Over the last four decades the idea that Neolithic communities were static, homogenous, isolated entities, preoccupied with producing the subsistence that would ensure their own survival, has been replaced by an emerging picture of dynamic, diverse and developing communities, for whom interaction, of various forms, scales and intensities, played a fundamental role. Initially this new picture was driven by advances in the theoretical modelling of small-scale farming communities and the recognition that the distribution of certain raw materials, such as obsidian, mapped out extensive zones of procurement and transportation. Clearly the Neolithic Aegean was always a connected place. But how did connections between communities and across landscapes actually play out at the local and regional level. How did these patterns vary in time and space? How might we gain a sense of changing directionalities and intensities in such relations?
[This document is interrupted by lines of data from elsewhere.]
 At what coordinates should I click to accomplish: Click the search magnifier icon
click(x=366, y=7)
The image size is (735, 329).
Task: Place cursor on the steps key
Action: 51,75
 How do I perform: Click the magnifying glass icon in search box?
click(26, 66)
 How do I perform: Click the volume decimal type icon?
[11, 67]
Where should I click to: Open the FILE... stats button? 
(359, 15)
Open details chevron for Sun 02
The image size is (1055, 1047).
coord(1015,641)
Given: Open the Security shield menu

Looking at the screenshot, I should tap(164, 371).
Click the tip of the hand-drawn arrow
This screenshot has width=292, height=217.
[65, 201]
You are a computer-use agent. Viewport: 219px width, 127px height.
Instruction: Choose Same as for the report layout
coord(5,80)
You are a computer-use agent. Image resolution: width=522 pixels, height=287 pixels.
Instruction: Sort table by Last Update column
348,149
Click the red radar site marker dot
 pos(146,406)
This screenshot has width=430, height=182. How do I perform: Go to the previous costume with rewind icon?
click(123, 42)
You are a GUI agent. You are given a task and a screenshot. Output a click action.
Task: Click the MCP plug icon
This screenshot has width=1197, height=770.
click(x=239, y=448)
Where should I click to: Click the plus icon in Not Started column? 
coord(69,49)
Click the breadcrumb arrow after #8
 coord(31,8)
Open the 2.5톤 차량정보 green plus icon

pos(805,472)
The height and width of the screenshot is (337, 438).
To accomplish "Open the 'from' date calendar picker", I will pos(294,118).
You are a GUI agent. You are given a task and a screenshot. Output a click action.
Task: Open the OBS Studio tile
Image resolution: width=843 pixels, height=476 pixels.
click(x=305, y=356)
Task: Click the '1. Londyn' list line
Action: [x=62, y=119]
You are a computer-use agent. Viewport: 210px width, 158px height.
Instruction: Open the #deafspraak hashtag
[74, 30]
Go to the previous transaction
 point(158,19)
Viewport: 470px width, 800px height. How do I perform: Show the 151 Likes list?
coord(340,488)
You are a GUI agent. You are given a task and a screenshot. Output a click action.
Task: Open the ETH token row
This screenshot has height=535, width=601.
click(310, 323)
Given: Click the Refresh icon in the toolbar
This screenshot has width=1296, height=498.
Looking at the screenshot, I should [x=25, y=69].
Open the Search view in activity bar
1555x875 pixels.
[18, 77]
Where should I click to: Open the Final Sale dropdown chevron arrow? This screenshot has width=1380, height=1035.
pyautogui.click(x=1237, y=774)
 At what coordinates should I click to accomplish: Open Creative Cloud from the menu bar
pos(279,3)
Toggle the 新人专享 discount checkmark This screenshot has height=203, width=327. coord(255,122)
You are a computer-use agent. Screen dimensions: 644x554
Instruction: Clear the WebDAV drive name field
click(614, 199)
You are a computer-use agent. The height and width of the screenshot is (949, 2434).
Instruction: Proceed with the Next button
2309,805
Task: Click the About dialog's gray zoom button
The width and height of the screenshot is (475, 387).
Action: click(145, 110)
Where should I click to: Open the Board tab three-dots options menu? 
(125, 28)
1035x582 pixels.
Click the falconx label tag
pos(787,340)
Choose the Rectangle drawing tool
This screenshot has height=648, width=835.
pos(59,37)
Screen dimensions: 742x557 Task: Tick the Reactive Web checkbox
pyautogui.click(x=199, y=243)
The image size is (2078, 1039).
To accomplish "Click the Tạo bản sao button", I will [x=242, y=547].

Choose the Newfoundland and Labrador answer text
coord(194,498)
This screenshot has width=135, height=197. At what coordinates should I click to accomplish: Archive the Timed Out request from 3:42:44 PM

Until relatively recently, the role played by pottery in interactions between communities was less clear or closely defined, owing to an array of conceptual, methodological and empirical issues. However, over the last two decades it has become clear that highly detailed, fully integrated, contextual characterisation of Neolithic ceramic assemblages, in which a wide variety of attribute date is collected and related (e.g. fabric, forming, finishing, firing, morphology, use-wear, taphonomy etc.), has the potential to open up detailed windows on the actual connections that existed between people in space and thereby provides a rich body of data to explore different patterns of interaction and changing constructions of community and landscape in time and space. In order to illustrate this, the paper will present several case-studies drawn from research conducted on EN-FN ‘cerami-scapes’ on the islands of Crete and Chios.